Alexander Sendromu Nedir?
Ayça Nur DEMİR
Bugün farklı ve nadir görülen bir hastalığı anlatacağım. Alexander sendromu. Bu sendromun başka isimleri de mevcuttur. Bunlardan birkaçı şöyle: ALX, AxD, Demiyelinojenik Lökodistrofi, Dismiyelinojenik Lökodistrofi vs. Alexander sendromu, sinir sisteminin nadir görülen bir hastalığıdır. Miyelin kılıfların bozulması söz konusudur. Miyelin kılıflar sinyal iletiminde önemli rol oynar. Miyelin kılıfın bozulması ile sinyal iletiminde de bozulmalar olur.
Bu hastalıkta vakaların çoğu 2 yaşından önce başlar ve infantil form olarak tanımlanır. Genelde bu formun belirtileri; genişlemiş bir beyin ve kafatası, nöbet, kol ve bacaklarda spastisite, zihinsel engellilik ve gelişme geriliği şeklinde olur. Çok daha nadiren çocukluk veyahut yetişkinlik döneminde meydana gelebilmektedir.
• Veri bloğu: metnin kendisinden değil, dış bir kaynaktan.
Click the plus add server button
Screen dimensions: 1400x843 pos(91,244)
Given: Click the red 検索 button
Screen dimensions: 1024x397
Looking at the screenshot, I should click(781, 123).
Genç ve yetişkin dönemdeki belirtiler genelde; konuşma anormallikleri, yutma güçlüğü, nöbetler ve ataksi şeklinde olur. Nadiren yenidoğan formu da mevcuttur. Onda da belirtiler ilk ayında ortaya çıkar. Şiddetli zihinsel engellilik ve gelişimsel gecikme, hidrosefali ve nöbetler ile ilişkilidir. Bu hastalık ayrıca Rosenthal lifleri olarak bilinen anormal protein birikimleri ile de karakterizedir. Bu birikimler, merkezi sinir sistemi hücrelerini destekleyen ve beslenmelerini sağlayan astroglial hücrelerinde bulunur.
Hastalığın Nedenleri
Bu hastalığın nedenlerinden biri GFAP genindeki mutasyondur. GFAP geni, glial fibriler asidik protein adındaki bir proteinin üretim emrini verir. Bu proteinin birkaç molekülü, hücrelere destek ve güç sağlayan ara filamanlar oluşturmak için birbirine bağlanır.
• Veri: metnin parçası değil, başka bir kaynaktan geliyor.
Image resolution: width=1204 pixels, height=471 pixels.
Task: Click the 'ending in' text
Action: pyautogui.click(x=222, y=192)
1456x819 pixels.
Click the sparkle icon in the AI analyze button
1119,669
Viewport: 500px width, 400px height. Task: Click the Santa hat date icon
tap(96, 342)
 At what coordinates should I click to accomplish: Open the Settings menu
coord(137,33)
Bu gende oluşan mutasyonlar farklı glial fibriler asidik proteinin üretilmesine yol açar. Bu değiştirilmiş protein de arafilament oluşumunu bozabiliyor. Sonuç olarak bu anormal protein astroglial hücrelerde birikerek hücre fonksiyonunu bozan Rosenthal liflerinin oluşumuna yol açıyor. Genetik modeline baktığımızda ise otozomal dominant olduğu anlaşılmıştır. Yani oluşan mutasyonun bir kopyası hastalığın ortaya çıkması için yeterli görünüyor.
Tabi oluşan mutasyonun ve bu mutasyon sonucunda meydana gelen anormal hücrelerin kesin olarak bu hastalığa yol açtığı belli değildir. Araştırmalar hala devam etmektedir.